| Iowa | May 20, 1890

Granger, J.

— It is to be regretted that this cause must be for the fourth time reversed in this court. At the trial, in which judgment was entered, from which the last former appeal was taken, there was judgment for. defendant, and the plaintiff appealed. At that trial in the district court the plaintiff moved the court, at the close of the evidence, to direct a verdict for him, and it was held in this court that it was error to refuse the motion. At the last trial in the district court, at the close of the evidence, the plaintiff presented a similar motion, which the court sustained ; and, as we think it was then error to sustain the motion, the purpose of this opinion will be to mark the distinction between the records on the two appeals. The opinion on the last former appeal is to be found in 77 Iowa, Í3. The statement óf the case on that appeal presents two defenses : First, the statute of limitations; and, second, estoppel. The same defenses are presented on this appeal. On that appeal only the question of estoppel was considered, and, with our view of the case, it is the only one essential for consideration on' this appeal. By turning to the opinion on that appeal, it will be seen what were the facts pleaded, what facts were determined by the verdict, and what was the rule of law upon which a reversal was had. To plainly mark the distinction, the same method, as far as practicable, should govern in *188this opinion. In the interest of clearness to those not familiar with the record, it may be well to state that the note in suit was given in the state of Illinois on the twentieth day of May, 1870, to one Schneider, now deceased, and of whose estate the plaintiff is administrator.
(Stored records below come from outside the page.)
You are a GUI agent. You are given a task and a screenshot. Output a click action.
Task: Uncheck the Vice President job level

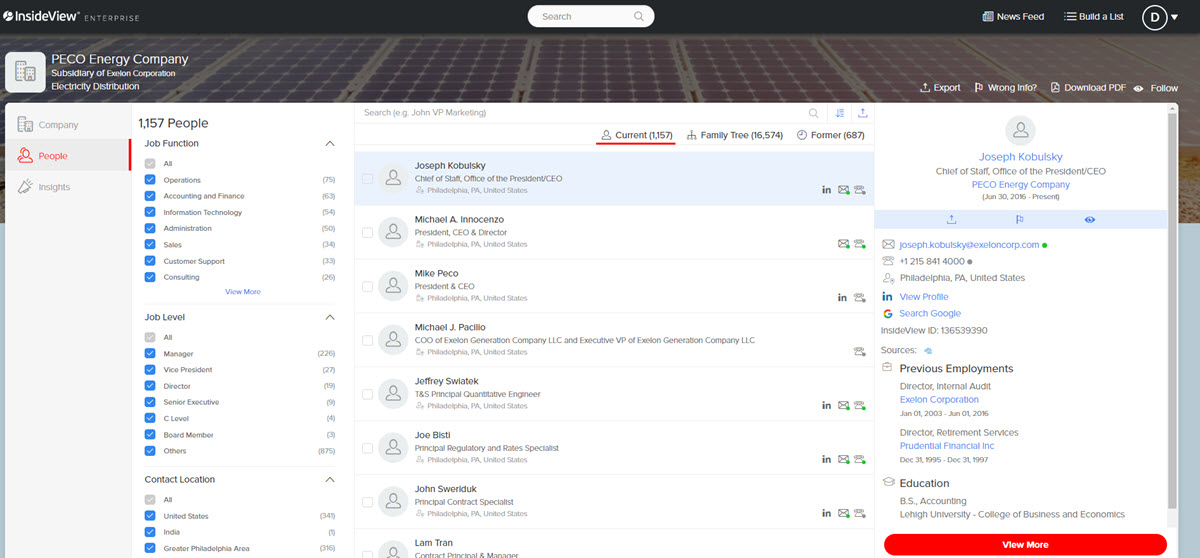pyautogui.click(x=150, y=370)
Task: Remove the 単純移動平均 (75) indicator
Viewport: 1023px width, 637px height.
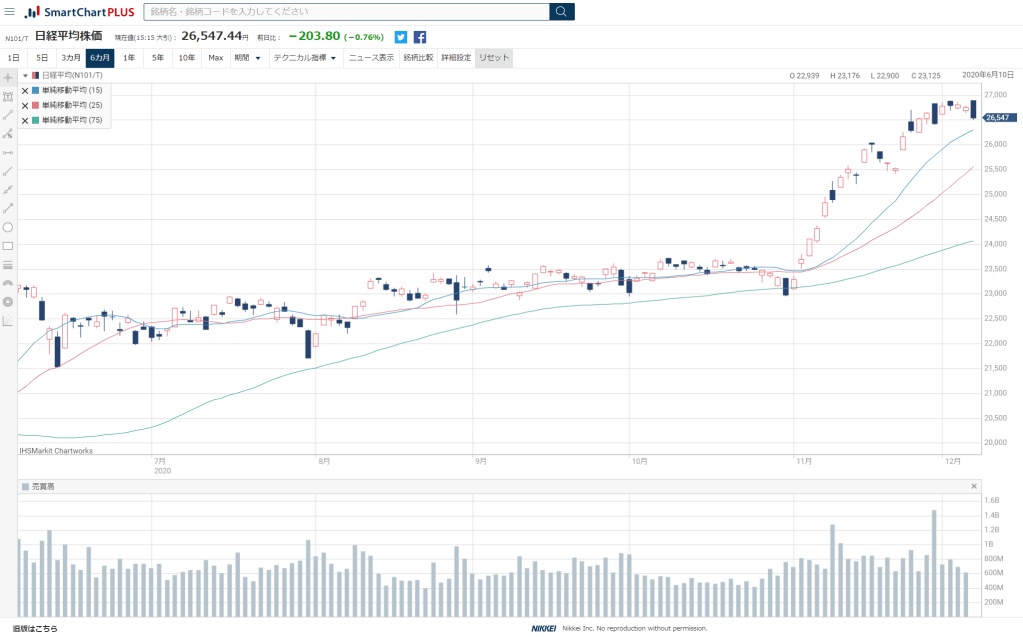Action: coord(25,120)
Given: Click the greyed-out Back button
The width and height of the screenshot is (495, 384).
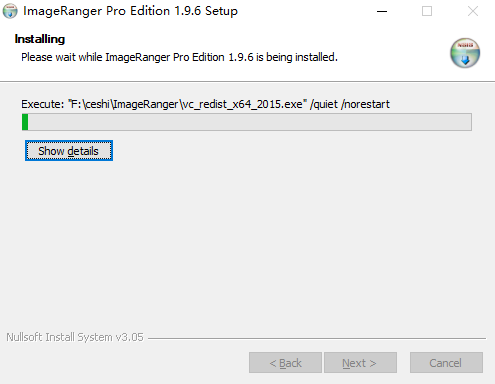Looking at the screenshot, I should [x=285, y=363].
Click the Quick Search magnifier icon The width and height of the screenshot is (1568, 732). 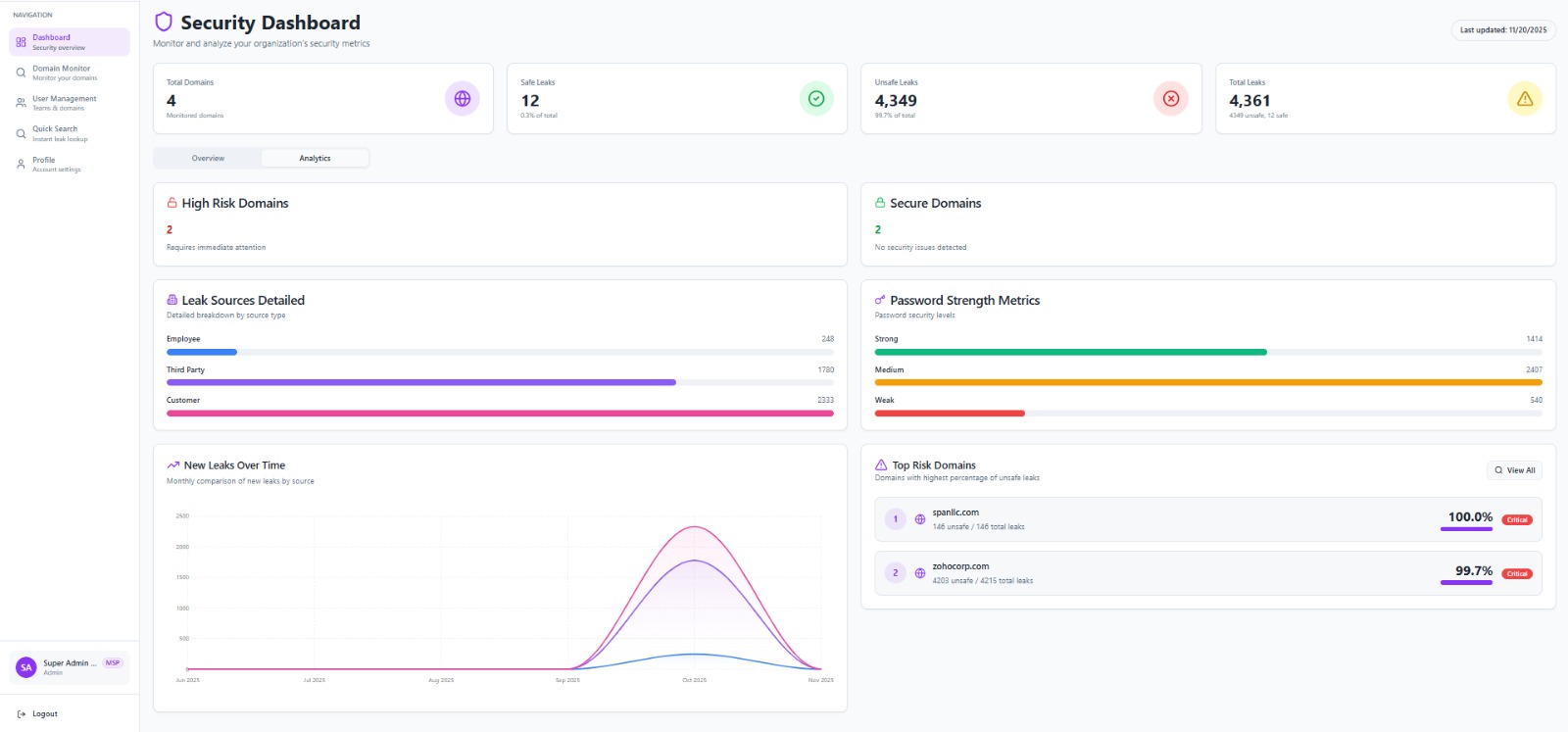pyautogui.click(x=21, y=133)
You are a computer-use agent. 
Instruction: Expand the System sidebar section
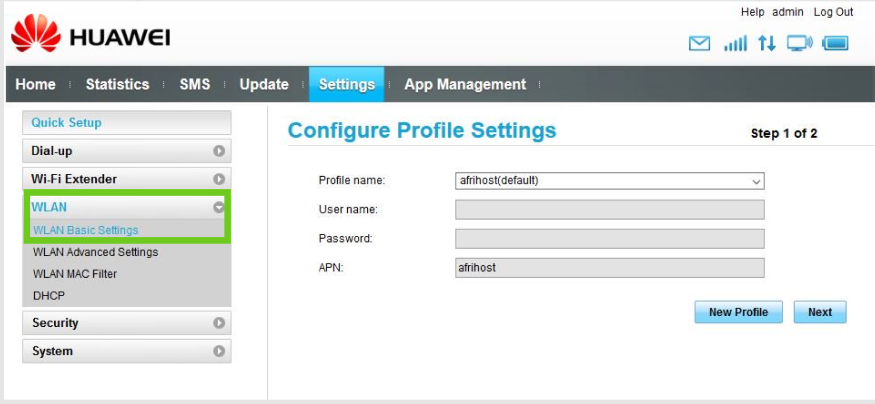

The note matured one year after date. The note was signed by Charles Leopold and the defendant, the defendant being surety only.

Looking to the former appeal, it will be seen that the facts there pleaded were “that after the maturity of the note, and when defendant was about to remove to this state, the intestate released defendant from liability, and promised to look alone to' the principal for payment; the principal then being solvent, and is now insolvent.” It will also be seen that the verdict on the trial determined the facts as follows : That ‘ ‘ defendant signed the note as surety for Charles Leopold, the other maker, and the fact of his suretyship was known to the payee, plaintiff’s intestate, when he accepted it. At that time the parties all resided in Illinois. After the maturity of the note defendant was about to remove to this state, and, at his request, his wife called on the holder of the note, and requested him to release defendant from liability thereon, and he then promised to look to Leopold for payment, and stated that defendant need give himself no further concern about it. This promise was communicated to defendant, and he heard nothing further concerning the matter until after the death of the holder of the note, which occurred some eight years afterwards. At that time Leopold had abundance of property out of which the debt could have been made, but is now insolvent.”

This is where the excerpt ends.